Museum managements have a reputation for fighting hard against unions and during contract negotiations, says Maida Rosenstein, former president of United Auto Workers Local 2110 – the union representing both BAM and the New Museum. It took nearly 18 months and a strike for the Boston Museum of Fine Arts Union to reach a contract agreement with museum management, and three years for the Philadelphia Museum of Art Union.
At both BAM and the New Museum, management tried to convince workers that the union would be bad for the workplace. Ms. Altamura recalls how one longtime museum donor and member of the New Museum’s board of trustees spoke to staff at the museum’s theater about how a union would undermine the institution.
“They took it very personally,” Ms. Altamura says. “People who don’t understand what a union is see unionizing as a very personal affront to their managerial abilities.”
Neither the New Museum nor the Philadelphia Museum of Art responded to the Monitor’s requests for comment. The Boston Museum of Fine Arts and the Brooklyn Academy of Music declined to comment for this story.
Gains that come gradually
The New Museum’s contract now guarantees a minimum annual salary of $46,000 for full-time employees – less than the union wanted, but a firm floor that’s set to increase each year of the contract. BAM’s contract guarantees minimum salaries of $42,000 for assistant positions, with pay grades climbing from there, and outlines processes for which hourly positions can become salaried.

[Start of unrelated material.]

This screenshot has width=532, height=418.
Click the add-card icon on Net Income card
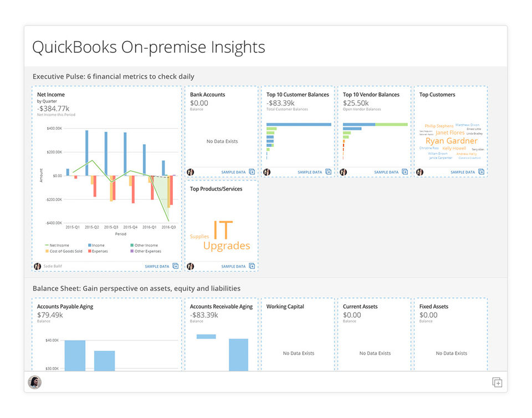tap(176, 267)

But the wider effects of unionization on the museum industry will likely take time, as contracts evolve in successive bargaining cycles, Ms. Rosenstein says.
Still, Ms. Searles sees changes at BAM already. At work there’s an open dialogue among her colleagues about salaries, inequity, and workplace culture. She says people feel free to be vulnerable and honest about their working conditions – something many were afraid of in pre-union days.
“I don’t know if I could go to a non-unionized job after this,” Ms. Searles says.
Editor’s note: One sentence has been corrected to signal that a union charge, alleging retaliation by management, was filed with the National Labor Relations Board.